▶ Passage:
After a 10-hour flight from Seattle, I arrived at Schipol airport and met Maina and Zoe after getting off the plane. Together with another 22 students, we are now in Amsterdam to attend this 4 weeks-long study abroad program to learn about innovations and designs in libraries, museums, cultural-heritage institutions, and information services in the Netherlands.
Picture 2 is the neighborhood De Pijp outside of my hotel room window, and picture 3 is me with two new friends in my hotel room. I was lucky to get this Vermeer themed room, and other rooms in Bicycle Hotels are designed and decorated with cute themes, too, like little miniatures of different aspects of the Dutch culture.
De Pijp is a lovely neighborhood. In the morning, I wake up from birds chirping and bicycle bells on the street, and at night, my jetlagged eyelids battle against an even more vibrant soundscape of people drinking, making friends, and enjoying their meals at restaurants.

Stored data entries

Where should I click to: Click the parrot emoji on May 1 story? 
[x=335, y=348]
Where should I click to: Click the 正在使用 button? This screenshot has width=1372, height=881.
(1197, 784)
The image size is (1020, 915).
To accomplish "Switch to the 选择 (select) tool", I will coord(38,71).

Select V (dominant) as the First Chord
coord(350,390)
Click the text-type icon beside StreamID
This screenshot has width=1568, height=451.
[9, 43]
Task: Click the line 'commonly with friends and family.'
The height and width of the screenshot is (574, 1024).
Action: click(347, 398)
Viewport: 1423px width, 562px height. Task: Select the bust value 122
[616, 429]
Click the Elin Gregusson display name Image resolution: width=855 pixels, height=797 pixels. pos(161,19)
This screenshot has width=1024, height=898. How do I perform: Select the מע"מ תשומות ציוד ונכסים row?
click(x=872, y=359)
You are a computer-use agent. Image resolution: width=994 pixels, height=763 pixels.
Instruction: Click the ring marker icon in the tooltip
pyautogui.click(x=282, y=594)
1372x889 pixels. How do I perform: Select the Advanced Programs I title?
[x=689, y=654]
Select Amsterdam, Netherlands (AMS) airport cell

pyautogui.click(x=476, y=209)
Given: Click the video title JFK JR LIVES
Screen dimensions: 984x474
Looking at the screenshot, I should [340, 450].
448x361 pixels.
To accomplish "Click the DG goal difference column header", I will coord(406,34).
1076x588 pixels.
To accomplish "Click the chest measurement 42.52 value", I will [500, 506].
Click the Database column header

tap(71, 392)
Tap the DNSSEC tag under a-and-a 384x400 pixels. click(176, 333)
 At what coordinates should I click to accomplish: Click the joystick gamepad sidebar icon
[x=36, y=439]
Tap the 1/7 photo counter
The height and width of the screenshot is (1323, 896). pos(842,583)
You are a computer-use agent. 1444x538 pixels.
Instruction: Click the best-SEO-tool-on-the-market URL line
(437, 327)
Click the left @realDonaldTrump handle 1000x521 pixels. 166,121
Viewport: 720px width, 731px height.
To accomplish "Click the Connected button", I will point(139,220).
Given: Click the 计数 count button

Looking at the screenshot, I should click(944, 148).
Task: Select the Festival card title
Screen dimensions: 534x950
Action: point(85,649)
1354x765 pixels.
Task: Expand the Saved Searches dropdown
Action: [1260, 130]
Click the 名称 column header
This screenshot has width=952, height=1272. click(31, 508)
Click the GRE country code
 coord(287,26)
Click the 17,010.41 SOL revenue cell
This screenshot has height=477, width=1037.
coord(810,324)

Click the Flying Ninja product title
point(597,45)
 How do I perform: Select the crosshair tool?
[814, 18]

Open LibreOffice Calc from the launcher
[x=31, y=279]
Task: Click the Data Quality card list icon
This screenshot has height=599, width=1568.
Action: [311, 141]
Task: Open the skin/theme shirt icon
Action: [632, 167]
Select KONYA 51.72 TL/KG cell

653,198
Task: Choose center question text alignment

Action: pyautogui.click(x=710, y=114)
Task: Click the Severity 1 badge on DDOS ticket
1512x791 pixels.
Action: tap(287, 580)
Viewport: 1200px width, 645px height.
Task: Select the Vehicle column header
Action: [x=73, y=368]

▶ Task item A: In one to three sentences, explain why the writer and the other students are in Amsterdam, as the Amsterdam passage states.
▶ Task item B:
Answer each of these questions about the Amsterdam passage on its own line, marked (i), (ii), and (iii):
(i) How long was the flight from Seattle?
(ii) Which neighborhood is outside the writer's hotel room window?
(iii) What theme does the writer's hotel room have?
▶ Task item C: Continue the Amsterdam passage from its last sentence, keeping the same first-person voice.
The listing is not used for any of this work.

▶ Expected answer A: They are there to attend a four-week study abroad program. Its purpose is to learn about innovations and designs in libraries, museums, cultural-heritage institutions, and information services in the Netherlands.

▶ Expected answer B:
(i) 10 hours
(ii) De Pijp
(iii) Vermeer

▶ Expected answer C:
Picture 4 and 5 is a gelato place around the corner that always has a waiting line extended to the bicycle lane of the street. They also have coffee, to freshen up your day. What I did was to get this drink with espresso shots on the bottom, chocolate gelato milkshake as the body, whipped cream, and cocoa power on the top. 100%!
The last few pictures feature the park, Sarphatipark, that I passed by on a morning run/exploration of the neighborhood. Later I learned that Rijksmuseum put up these signs to inform people about the historical figure to whom the street/location is named afterward. For example, the one in picture 6 is Samuel Sarphati, who was a doctor and a city planner in Amsterdam. His ancestors were Spanish and Portuguese Jews arrived in the Netherlands in the 17th century, and Sarphati studied medicine to help improve the living qualities and health of the poor in Amsterdam at the time. Sarphatipark is named after him and has a monument commemorating his contribution to the city. The monument was not open to the public at the time of our stay, sadly. Another thing worth noting is that in 1942, the name of the park was changed to "Bollandpark" after G.J.P.J. Bolland because Sarphati was a Jew, not until after the war in 1945, did the name got changed back to its original "Sarphatipark."
How cultural-heritage related and historical information is presented to the public through the naming of streets and public spaces like parks in the Netherlands? Who gets the right to name a public space? I'm curious to find out more about it.